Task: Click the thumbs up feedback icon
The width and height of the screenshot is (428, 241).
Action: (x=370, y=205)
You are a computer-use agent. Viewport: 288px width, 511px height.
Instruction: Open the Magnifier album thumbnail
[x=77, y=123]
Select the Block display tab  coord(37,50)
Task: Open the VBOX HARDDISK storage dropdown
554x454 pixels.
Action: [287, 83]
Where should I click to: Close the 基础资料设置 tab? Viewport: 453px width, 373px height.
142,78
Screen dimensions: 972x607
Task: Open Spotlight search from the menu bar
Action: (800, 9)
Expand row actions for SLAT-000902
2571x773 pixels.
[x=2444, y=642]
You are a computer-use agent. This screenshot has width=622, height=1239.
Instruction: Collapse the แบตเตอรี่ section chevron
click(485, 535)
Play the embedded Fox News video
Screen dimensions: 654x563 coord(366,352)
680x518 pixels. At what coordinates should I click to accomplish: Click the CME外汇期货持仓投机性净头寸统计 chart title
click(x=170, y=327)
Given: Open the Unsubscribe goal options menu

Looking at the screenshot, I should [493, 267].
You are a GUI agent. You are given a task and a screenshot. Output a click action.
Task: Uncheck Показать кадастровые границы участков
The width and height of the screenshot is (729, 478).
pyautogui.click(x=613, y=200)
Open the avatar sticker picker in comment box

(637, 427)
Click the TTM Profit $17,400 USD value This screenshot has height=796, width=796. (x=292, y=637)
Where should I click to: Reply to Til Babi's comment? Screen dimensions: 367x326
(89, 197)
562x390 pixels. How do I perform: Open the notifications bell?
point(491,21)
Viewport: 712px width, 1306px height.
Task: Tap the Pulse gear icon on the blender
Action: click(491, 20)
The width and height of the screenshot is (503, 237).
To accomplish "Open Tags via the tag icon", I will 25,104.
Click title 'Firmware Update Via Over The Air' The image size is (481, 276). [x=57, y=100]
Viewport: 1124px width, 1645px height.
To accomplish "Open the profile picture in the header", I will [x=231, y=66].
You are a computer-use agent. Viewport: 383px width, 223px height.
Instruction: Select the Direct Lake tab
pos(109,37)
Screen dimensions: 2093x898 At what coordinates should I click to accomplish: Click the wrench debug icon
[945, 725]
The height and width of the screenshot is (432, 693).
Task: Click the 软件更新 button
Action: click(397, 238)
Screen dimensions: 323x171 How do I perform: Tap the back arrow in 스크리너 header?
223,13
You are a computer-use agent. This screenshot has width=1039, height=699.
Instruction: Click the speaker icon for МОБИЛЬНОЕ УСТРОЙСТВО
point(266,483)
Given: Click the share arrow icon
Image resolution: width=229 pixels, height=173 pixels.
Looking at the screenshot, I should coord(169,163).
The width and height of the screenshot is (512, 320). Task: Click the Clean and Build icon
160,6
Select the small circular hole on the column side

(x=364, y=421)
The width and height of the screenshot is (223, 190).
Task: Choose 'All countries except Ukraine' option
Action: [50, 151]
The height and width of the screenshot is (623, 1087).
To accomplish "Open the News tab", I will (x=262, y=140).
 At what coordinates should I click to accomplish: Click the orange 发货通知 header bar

**Task prompt:**
Output all of the material, please, exactly as it stands.

**Solution to this exercise:**
Task: Click the thumbs up feedback icon
The width and height of the screenshot is (428, 241).
Action: (x=370, y=205)
You are a computer-use agent. Viewport: 288px width, 511px height.
Instruction: Open the Magnifier album thumbnail
[x=77, y=123]
Select the Block display tab  coord(37,50)
Task: Open the VBOX HARDDISK storage dropdown
554x454 pixels.
Action: [287, 83]
Where should I click to: Close the 基础资料设置 tab? Viewport: 453px width, 373px height.
142,78
Screen dimensions: 972x607
Task: Open Spotlight search from the menu bar
Action: (800, 9)
Expand row actions for SLAT-000902
2571x773 pixels.
[x=2444, y=642]
You are a computer-use agent. This screenshot has width=622, height=1239.
Instruction: Collapse the แบตเตอรี่ section chevron
click(485, 535)
Play the embedded Fox News video
Screen dimensions: 654x563 coord(366,352)
680x518 pixels. At what coordinates should I click to accomplish: Click the CME外汇期货持仓投机性净头寸统计 chart title
click(x=170, y=327)
Given: Open the Unsubscribe goal options menu

Looking at the screenshot, I should [493, 267].
You are a GUI agent. You are given a task and a screenshot. Output a click action.
Task: Uncheck Показать кадастровые границы участков
The width and height of the screenshot is (729, 478).
pyautogui.click(x=613, y=200)
Open the avatar sticker picker in comment box

(637, 427)
Click the TTM Profit $17,400 USD value This screenshot has height=796, width=796. (x=292, y=637)
Where should I click to: Reply to Til Babi's comment? Screen dimensions: 367x326
(89, 197)
562x390 pixels. How do I perform: Open the notifications bell?
point(491,21)
Viewport: 712px width, 1306px height.
Task: Tap the Pulse gear icon on the blender
Action: click(491, 20)
The width and height of the screenshot is (503, 237).
To accomplish "Open Tags via the tag icon", I will 25,104.
Click title 'Firmware Update Via Over The Air' The image size is (481, 276). [x=57, y=100]
Viewport: 1124px width, 1645px height.
To accomplish "Open the profile picture in the header", I will [x=231, y=66].
You are a computer-use agent. Viewport: 383px width, 223px height.
Instruction: Select the Direct Lake tab
pos(109,37)
Screen dimensions: 2093x898 At what coordinates should I click to accomplish: Click the wrench debug icon
[945, 725]
The height and width of the screenshot is (432, 693).
Task: Click the 软件更新 button
Action: click(397, 238)
Screen dimensions: 323x171 How do I perform: Tap the back arrow in 스크리너 header?
223,13
You are a computer-use agent. This screenshot has width=1039, height=699.
Instruction: Click the speaker icon for МОБИЛЬНОЕ УСТРОЙСТВО
point(266,483)
Given: Click the share arrow icon
Image resolution: width=229 pixels, height=173 pixels.
Looking at the screenshot, I should coord(169,163).
The width and height of the screenshot is (512, 320). Task: Click the Clean and Build icon
160,6
Select the small circular hole on the column side

(x=364, y=421)
The width and height of the screenshot is (223, 190).
Task: Choose 'All countries except Ukraine' option
Action: [50, 151]
The height and width of the screenshot is (623, 1087).
To accomplish "Open the News tab", I will (x=262, y=140).
 At what coordinates should I click to accomplish: Click the orange 发货通知 header bar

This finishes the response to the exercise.